CHISINAU (Reuters) - Russia on Tuesday announced a ban on imports of Moldovan wines and spirits, saying they contained impurities, a move certain to be seen in the small ex-Soviet republic as retaliation for its drive to expand ties with the European Union.
Russia's public health chief Gennady Onishchenko said the ban on one of Moldova's main export earners, due to come into force on Wednesday, had been imposed because Moldova had consistently failed to act to improve the quality of its produce.
"We don't intend to act as a nanny for the Moldovan economy," Onishchenko said in Moscow, according to Interfax news agency.
"The ban is a necessary step that we have undertaken reluctantly, but it is the only possible way of solving the present situation," he said. "There have been violations in technical preparation, storage and end-production."
In Chisinau, Economy Minister Valerii Lazar said the Moldovan side were unclear about the reasons for the Russian move.

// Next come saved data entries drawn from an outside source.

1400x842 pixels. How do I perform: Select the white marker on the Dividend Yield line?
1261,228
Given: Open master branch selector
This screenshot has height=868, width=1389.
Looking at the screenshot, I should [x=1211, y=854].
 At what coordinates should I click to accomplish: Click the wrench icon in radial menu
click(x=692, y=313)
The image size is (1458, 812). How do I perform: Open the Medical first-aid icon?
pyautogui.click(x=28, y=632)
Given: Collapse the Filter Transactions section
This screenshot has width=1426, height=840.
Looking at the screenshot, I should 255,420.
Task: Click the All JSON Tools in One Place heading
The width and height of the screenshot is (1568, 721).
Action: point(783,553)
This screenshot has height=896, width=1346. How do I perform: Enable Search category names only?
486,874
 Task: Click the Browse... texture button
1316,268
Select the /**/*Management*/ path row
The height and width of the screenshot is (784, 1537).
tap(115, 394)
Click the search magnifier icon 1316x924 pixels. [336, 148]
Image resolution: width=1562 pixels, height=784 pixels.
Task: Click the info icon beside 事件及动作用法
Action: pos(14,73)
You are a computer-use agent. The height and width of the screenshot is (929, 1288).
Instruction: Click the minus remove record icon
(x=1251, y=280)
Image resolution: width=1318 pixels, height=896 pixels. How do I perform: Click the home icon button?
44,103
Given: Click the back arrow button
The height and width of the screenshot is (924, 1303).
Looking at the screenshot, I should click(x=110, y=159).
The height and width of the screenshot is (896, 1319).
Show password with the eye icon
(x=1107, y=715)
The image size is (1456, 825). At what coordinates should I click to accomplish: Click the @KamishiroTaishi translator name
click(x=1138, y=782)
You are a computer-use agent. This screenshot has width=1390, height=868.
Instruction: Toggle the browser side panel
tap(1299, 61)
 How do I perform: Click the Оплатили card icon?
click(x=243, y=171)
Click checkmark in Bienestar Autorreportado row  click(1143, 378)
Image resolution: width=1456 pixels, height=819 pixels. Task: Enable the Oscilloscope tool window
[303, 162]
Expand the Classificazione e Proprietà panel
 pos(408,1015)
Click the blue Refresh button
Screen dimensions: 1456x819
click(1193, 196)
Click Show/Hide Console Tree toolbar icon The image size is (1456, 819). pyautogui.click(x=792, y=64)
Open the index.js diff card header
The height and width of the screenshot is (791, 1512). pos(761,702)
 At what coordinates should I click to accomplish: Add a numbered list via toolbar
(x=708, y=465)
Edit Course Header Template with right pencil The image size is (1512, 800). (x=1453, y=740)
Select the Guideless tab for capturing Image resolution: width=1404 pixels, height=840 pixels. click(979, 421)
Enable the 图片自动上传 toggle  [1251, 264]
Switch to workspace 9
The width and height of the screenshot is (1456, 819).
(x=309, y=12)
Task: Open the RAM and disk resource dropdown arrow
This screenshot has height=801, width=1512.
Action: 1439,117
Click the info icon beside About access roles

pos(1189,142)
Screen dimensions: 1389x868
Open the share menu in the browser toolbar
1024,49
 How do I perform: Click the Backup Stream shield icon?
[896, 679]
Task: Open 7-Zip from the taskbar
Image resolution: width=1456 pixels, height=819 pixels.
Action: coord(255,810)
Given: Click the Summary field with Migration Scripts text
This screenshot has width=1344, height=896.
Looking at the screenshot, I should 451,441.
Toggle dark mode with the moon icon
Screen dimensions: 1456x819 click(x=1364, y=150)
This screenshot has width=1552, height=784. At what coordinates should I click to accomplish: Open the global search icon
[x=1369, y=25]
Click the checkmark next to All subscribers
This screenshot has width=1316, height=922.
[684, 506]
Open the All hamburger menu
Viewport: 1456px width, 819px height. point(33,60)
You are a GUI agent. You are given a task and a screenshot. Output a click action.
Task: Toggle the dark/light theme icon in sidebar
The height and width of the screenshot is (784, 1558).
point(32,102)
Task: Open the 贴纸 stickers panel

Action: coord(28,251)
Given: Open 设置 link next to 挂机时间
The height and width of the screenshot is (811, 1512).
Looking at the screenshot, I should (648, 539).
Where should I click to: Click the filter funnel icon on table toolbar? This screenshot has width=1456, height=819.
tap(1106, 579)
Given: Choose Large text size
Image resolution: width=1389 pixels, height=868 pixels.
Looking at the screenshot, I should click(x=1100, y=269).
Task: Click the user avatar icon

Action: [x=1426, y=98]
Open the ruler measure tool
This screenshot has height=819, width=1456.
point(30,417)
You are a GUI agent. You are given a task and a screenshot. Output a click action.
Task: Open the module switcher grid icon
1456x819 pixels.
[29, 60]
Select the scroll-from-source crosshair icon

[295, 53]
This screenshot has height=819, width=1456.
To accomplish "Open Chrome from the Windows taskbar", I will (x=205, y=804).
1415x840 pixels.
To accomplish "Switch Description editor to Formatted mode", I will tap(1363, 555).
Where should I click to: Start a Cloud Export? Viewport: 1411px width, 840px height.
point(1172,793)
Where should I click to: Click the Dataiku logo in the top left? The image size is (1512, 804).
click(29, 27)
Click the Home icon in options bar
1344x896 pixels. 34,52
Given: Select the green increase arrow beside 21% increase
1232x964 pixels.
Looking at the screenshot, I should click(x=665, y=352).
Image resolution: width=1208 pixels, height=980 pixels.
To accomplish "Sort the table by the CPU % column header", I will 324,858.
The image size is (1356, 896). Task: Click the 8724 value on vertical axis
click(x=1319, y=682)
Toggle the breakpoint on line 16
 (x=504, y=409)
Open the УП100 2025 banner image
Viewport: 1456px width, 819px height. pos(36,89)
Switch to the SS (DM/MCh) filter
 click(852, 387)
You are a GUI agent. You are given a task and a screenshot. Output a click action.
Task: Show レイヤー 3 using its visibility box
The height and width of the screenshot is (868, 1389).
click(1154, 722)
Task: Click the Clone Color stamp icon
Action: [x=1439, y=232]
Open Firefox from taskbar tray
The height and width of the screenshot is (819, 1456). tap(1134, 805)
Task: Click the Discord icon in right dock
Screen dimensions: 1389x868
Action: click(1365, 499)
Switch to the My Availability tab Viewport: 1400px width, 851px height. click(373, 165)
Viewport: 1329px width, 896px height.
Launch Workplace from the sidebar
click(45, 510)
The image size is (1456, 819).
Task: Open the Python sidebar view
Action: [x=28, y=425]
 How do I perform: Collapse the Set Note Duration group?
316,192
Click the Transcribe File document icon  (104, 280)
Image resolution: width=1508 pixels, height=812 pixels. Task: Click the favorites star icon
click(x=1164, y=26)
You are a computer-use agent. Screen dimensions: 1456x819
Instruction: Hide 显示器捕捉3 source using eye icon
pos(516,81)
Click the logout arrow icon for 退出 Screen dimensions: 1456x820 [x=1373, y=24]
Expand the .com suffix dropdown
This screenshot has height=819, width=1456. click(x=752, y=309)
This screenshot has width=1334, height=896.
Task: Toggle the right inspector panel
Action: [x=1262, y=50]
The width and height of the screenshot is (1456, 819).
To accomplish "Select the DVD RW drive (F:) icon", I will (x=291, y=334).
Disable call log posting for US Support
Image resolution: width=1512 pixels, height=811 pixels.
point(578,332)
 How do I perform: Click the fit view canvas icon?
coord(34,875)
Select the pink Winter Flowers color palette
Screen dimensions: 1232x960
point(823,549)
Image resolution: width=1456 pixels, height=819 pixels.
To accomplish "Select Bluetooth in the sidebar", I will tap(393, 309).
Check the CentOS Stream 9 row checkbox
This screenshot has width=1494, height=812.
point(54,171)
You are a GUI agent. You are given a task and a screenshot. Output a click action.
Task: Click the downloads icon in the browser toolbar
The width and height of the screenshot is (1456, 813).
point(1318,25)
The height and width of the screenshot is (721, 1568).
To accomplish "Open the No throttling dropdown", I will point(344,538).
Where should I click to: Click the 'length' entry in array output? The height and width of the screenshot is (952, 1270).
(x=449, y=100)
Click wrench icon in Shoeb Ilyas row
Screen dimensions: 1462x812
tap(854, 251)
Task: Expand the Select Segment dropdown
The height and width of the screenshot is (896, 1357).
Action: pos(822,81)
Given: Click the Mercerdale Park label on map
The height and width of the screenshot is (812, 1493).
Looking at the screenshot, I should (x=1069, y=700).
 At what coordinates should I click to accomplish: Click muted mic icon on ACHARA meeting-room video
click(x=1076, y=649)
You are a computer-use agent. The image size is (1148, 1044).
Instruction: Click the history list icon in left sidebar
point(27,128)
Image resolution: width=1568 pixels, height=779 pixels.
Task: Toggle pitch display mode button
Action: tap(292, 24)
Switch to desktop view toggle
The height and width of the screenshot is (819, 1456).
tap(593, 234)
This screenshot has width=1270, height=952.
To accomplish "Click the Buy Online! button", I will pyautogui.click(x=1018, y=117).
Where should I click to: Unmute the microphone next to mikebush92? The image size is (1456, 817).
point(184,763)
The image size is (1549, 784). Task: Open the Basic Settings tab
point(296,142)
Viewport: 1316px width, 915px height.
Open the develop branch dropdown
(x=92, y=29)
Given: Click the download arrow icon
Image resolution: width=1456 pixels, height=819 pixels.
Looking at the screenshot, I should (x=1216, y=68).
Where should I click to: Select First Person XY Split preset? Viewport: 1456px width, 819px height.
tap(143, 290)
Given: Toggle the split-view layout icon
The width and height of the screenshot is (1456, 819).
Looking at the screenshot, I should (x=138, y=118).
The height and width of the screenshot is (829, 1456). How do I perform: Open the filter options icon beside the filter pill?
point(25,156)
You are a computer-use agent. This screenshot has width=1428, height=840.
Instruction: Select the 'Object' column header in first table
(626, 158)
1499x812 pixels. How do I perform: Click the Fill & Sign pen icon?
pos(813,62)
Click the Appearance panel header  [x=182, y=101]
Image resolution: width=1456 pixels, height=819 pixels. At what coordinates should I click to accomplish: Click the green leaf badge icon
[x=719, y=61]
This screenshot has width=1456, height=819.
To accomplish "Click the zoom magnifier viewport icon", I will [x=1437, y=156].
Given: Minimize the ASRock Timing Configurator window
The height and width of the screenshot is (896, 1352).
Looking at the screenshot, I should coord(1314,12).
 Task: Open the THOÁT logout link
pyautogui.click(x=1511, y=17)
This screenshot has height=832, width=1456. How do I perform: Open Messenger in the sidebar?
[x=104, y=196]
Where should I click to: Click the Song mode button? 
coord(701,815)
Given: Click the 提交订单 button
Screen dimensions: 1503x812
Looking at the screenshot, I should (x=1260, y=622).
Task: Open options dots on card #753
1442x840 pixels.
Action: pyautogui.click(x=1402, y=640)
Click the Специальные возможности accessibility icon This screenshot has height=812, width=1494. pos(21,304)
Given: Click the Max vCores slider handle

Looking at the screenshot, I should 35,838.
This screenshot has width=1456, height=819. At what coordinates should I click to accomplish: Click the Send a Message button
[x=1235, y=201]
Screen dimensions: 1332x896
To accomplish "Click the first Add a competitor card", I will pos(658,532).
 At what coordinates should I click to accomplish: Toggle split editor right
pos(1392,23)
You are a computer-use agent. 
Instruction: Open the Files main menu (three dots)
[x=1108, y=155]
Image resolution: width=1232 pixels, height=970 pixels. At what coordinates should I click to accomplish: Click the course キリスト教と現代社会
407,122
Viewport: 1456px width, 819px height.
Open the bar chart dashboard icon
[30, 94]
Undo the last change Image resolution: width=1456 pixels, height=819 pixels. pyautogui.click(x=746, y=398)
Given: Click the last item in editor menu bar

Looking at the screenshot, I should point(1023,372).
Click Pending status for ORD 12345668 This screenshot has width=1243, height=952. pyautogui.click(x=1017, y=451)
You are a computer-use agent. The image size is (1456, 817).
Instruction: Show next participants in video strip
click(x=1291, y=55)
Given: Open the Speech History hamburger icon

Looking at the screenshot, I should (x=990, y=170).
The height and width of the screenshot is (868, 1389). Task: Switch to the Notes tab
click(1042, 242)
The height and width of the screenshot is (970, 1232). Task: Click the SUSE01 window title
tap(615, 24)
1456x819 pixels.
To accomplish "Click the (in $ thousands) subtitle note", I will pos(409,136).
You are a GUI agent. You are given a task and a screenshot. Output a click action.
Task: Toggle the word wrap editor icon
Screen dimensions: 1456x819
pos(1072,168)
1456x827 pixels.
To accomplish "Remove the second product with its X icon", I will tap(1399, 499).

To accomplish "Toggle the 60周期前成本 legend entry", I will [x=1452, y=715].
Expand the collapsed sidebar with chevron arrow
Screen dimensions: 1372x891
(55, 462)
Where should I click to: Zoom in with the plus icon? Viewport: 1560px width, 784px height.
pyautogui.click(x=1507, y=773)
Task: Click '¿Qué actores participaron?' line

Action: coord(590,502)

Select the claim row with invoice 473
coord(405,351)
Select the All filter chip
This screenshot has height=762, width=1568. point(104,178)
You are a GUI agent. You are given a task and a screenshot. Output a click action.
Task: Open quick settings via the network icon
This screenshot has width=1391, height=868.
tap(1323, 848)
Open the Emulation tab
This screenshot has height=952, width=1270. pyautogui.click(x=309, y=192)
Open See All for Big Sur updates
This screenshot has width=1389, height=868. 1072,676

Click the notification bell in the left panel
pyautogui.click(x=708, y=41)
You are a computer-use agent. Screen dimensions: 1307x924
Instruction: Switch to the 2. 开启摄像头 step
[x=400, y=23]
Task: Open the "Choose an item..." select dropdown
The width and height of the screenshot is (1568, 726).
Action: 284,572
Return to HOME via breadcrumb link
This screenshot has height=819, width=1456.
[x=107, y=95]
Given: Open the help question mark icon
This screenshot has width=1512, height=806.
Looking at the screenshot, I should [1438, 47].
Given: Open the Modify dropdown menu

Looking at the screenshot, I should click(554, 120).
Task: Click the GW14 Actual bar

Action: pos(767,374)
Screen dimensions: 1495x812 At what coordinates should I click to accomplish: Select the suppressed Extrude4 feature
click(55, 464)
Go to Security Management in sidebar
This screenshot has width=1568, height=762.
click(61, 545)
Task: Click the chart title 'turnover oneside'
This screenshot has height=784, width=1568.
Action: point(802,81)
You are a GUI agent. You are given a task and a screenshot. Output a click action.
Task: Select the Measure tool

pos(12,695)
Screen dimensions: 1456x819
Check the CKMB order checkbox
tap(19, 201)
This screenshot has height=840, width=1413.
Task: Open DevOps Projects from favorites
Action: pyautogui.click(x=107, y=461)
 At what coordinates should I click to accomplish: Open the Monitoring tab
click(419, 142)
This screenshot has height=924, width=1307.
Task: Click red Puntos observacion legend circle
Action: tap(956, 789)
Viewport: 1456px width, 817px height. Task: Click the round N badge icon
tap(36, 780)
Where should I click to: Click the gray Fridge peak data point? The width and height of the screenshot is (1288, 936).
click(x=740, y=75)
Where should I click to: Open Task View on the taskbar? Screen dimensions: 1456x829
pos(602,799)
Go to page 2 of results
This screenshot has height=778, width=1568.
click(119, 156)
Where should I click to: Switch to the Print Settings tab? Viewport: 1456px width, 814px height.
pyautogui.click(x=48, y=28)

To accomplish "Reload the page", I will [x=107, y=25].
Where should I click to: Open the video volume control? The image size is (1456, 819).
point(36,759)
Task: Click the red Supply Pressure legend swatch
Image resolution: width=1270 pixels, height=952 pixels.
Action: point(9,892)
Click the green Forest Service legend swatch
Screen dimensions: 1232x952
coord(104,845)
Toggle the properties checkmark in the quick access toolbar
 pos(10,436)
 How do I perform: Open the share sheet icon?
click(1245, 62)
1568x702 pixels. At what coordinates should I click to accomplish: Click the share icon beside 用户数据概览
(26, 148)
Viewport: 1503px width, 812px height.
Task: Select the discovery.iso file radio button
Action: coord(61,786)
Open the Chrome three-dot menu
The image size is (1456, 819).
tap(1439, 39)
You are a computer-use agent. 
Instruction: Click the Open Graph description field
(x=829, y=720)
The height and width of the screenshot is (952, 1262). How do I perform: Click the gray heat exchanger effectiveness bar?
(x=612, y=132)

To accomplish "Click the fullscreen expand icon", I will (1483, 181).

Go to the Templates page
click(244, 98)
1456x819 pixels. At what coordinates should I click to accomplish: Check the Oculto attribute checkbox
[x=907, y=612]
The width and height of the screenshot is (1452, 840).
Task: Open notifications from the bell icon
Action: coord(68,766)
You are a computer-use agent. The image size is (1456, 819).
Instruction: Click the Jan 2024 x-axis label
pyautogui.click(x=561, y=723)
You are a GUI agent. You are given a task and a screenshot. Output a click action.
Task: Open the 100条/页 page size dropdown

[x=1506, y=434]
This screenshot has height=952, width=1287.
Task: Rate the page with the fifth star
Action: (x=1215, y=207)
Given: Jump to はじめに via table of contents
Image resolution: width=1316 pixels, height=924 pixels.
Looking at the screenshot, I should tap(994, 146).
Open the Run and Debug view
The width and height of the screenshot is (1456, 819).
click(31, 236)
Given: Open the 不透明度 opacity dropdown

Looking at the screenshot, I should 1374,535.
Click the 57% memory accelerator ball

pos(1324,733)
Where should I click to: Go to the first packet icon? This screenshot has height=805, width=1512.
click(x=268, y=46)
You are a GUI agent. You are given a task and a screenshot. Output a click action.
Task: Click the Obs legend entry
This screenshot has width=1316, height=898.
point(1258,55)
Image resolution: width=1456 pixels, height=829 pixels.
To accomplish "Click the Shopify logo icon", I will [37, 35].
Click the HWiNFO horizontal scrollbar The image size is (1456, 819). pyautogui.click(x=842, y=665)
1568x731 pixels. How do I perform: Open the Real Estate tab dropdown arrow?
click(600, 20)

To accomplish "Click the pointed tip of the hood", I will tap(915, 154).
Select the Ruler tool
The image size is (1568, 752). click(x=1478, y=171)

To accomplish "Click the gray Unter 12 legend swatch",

"We will have to clarify where technical problems about the quality of Moldovan wine end and where political aspects begin," he told Reuters.
Moscow is unhappy with Moldova's drive to conclude political association and free trade deals with the European Union in November in preference to expanding ties with Russia.
A Kremlin envoy this month warned that Chisinau's policies could bring retaliation from Moscow, possibly involving cuts in Russian gas deliveries, on which Moldova relies heavily.
Moldova's neighbor Ukraine, another former Soviet republic, has also come under pressure from the Kremlin to halt its European integration plans.
Exports of wines and spirits such as cognac and vodka are a big currency earner for Moldova - which has a population of 3.5 million and is one of Europe's poorest states.
Sales to Russia, the main market for its alcoholic drinks, brought in $135 million last year.
Despite pressure from Russia, both Moldova and Ukraine are looking to a November summit in Vilnius, Lithuania, to lock in place landmark agreements with the EU.